Bolzano Weierstrass Theorem

Theorem

Any bounded sequence of points in \(\mathbb{R}^{n}\) has a convergence subsequence.

Note that this theorem is for the topology induced by the Euclidean metric. In the context of general topological spaces, this is called the Bolzano-Weierstrass property.

Proof

We first prove the case with \(\mathbb{R}^{1}\) by considering a sequence of real numbers \(\{x_{n}\}_{n \in \mathbb{N}}\).

We define a peak of the sequence to be a point \(x_{k}\) such that:

\[x_{k} > x_{l} \quad \forall l > k,\]

that is, they are greater than the rest of the sequence. Let \(n_{j}\) be the index of the \(j^{\text{th}}\) peak, counting from zero.
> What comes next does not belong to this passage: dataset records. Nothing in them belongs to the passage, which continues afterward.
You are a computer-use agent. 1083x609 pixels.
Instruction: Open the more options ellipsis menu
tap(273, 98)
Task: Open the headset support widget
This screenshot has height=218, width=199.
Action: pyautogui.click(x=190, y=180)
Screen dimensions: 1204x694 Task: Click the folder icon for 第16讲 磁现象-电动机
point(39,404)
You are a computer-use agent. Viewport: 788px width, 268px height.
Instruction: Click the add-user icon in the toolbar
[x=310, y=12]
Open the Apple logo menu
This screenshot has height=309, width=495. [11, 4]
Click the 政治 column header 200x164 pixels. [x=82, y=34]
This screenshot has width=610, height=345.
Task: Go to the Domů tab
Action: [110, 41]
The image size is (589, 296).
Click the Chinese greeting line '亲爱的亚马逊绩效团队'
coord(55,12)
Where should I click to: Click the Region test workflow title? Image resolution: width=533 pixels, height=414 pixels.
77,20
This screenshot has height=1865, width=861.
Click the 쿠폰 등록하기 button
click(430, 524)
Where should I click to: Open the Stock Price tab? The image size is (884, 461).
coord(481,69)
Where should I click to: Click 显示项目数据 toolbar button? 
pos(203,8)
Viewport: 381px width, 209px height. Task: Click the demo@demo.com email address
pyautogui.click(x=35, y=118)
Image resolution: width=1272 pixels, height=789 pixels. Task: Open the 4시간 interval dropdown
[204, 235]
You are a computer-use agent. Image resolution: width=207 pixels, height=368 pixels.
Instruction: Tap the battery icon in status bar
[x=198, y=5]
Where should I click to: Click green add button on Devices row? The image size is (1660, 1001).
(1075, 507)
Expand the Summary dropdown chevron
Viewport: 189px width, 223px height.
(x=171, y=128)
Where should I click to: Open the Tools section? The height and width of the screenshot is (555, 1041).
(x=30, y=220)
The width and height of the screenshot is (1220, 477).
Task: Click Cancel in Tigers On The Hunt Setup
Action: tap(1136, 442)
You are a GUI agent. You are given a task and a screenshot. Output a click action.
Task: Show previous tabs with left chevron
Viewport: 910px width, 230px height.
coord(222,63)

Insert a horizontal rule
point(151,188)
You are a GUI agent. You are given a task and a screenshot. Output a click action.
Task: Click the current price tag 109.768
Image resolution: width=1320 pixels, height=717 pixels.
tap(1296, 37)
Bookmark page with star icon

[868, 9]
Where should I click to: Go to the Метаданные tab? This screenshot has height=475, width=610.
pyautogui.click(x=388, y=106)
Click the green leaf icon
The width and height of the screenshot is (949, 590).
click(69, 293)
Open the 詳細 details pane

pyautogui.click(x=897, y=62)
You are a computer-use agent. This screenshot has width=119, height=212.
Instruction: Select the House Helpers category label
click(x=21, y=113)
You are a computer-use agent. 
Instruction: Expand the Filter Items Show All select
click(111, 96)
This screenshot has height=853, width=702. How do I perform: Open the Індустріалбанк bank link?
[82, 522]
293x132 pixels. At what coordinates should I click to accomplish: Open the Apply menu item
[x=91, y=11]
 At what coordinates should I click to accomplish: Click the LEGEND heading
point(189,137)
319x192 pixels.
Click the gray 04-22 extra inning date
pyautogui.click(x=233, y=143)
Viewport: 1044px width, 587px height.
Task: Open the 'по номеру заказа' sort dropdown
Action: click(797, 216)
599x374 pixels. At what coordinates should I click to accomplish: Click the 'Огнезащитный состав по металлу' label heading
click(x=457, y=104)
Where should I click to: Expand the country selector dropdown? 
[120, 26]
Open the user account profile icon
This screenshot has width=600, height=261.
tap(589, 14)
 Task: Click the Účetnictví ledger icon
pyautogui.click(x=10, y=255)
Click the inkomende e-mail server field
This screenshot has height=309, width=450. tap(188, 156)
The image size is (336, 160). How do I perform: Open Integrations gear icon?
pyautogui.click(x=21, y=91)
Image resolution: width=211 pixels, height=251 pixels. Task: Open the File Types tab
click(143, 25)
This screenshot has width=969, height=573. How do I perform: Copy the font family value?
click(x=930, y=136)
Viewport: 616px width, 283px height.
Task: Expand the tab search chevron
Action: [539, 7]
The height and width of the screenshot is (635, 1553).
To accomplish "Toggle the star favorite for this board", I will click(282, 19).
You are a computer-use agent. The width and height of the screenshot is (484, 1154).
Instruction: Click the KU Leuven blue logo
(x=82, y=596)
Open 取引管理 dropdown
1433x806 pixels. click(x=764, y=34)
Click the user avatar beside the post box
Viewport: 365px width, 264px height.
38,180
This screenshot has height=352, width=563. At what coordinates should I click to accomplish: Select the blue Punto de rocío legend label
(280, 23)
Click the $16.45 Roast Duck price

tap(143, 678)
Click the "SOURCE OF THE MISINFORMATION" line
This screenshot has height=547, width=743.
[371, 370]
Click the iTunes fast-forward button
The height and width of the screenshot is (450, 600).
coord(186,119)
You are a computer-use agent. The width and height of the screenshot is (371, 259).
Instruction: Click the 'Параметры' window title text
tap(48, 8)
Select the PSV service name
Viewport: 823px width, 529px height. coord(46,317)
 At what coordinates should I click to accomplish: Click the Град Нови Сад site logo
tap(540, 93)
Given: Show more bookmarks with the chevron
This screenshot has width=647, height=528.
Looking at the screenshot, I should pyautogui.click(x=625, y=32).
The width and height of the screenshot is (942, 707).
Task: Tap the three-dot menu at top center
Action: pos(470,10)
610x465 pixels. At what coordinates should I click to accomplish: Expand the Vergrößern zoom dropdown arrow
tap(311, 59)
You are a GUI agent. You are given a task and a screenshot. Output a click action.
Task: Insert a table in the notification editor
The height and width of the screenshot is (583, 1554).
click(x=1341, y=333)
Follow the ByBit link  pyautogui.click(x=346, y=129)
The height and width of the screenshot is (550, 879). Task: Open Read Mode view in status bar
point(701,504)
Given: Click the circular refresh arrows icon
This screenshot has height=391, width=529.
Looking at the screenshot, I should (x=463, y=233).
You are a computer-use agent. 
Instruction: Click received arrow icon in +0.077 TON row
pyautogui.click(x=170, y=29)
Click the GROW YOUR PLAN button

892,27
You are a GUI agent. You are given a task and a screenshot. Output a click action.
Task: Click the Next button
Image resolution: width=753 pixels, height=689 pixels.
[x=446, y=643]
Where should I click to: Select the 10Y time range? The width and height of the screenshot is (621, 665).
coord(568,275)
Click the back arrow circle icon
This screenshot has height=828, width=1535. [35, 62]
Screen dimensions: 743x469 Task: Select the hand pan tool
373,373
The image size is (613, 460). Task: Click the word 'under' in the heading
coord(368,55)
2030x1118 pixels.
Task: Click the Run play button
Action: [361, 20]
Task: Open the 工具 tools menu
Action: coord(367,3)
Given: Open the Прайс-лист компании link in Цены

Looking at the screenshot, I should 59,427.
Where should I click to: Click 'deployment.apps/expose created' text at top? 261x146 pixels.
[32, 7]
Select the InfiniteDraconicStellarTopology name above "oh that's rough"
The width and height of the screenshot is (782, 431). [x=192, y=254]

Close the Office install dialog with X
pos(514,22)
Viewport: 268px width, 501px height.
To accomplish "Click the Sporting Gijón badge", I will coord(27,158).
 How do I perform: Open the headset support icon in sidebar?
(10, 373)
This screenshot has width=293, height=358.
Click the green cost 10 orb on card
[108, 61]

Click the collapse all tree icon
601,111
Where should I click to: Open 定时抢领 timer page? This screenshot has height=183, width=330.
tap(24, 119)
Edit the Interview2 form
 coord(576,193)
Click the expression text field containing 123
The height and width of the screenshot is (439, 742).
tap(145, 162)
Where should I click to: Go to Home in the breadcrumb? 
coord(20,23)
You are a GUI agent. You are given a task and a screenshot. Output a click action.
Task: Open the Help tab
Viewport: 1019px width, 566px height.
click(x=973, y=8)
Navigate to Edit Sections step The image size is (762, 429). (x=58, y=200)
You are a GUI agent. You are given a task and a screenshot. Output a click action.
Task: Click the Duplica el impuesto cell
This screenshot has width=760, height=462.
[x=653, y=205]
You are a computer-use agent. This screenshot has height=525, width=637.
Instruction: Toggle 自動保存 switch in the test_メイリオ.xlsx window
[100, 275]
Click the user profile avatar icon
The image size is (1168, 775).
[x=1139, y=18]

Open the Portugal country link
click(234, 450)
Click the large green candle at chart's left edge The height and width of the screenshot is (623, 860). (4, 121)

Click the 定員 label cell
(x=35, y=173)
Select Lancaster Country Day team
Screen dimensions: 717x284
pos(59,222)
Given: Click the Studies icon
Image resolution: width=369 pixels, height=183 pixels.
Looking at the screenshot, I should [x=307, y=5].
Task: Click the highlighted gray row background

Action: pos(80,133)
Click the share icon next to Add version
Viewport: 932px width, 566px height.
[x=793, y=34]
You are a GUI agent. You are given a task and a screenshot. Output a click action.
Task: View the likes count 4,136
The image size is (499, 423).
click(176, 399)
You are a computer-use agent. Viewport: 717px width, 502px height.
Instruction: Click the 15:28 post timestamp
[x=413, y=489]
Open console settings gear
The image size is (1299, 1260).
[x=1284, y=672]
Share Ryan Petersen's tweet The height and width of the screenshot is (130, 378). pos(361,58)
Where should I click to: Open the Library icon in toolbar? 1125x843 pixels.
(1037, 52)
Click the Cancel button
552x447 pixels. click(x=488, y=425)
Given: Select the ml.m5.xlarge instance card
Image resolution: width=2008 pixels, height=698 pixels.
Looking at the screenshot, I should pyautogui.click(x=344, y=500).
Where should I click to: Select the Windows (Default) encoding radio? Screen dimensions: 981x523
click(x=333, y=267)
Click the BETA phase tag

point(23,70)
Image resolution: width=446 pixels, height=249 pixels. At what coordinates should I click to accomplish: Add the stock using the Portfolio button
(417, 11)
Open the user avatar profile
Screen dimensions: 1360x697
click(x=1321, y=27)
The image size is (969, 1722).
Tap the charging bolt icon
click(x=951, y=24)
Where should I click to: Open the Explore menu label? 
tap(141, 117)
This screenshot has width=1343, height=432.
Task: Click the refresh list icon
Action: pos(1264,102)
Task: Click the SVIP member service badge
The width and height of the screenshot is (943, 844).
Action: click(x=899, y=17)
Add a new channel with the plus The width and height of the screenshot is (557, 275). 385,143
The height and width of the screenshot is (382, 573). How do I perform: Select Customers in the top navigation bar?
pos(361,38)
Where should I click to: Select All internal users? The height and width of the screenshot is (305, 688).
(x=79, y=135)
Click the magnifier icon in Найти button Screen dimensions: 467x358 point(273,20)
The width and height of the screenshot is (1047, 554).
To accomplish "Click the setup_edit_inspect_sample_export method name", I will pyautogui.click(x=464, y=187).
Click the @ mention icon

Consider the following diagram, where peaks are coloured in green and labelled as described above:

If there are infinitely many peaks, then \(\{x_{n_{j}}\}\) is a monotone subsequence of \(\{x_{n}\}\), in this case strictly decreasing.

If not, then there are finitely many peaks, in which case we let \(N\) be the index of the last peak, or \(N = -1\) if there are no peaks, such as if the entire sequence is non decreasing.

Now, let \(n_{0} = N + 1\). \(x_{n_{0}}\) will be the first point in a new sequence we will construct.

By definition, there are no peaks in the rest of the sequence, and therefore for every point, there must be another greater than or equal to it. That is, there exists an \(l\) such that \(x_{k} \leq x_{l}\) for \(l > k\). We can therefore continually choose such points to get a non decreasing subsequence.

Then, if \(\{x_{n}\}\) is bounded, so are all of its subsequences, and the existence of a monotone subsequence proves convergence from the monotone convergence theorem.

To generalise to \(\mathbb{R}^{d}\), \(\{\boldsymbol{x}_{n}\}\) be a sequence in \(\mathbb{R}^{n}\). We will index each component as \(\boldsymbol{x}^{i}\) to avoid confusion between the sequence index, that is:

\[\boldsymbol{x}_{n} = \begin{bmatrix} x^{1}_{n} \\ x^{2}_{n} \\ \vdots \\ x^{d}_{n} \\ \end{bmatrix}.\]

If we consider the sequence of terms in the first dimension, we can find a convergent subsequence of these terms \(\{x^{1}_{n_{k}}\}\) which directly corresponds with a subsequence of the original sequence \(\{\boldsymbol{x}_{n_{k}}\}\) in which the first dimension's terms converge.

This process can then be repeated, finding a subsequence of \(\{\boldsymbol{x}_{n_{k}}\}\) in which the second component converges, and so on.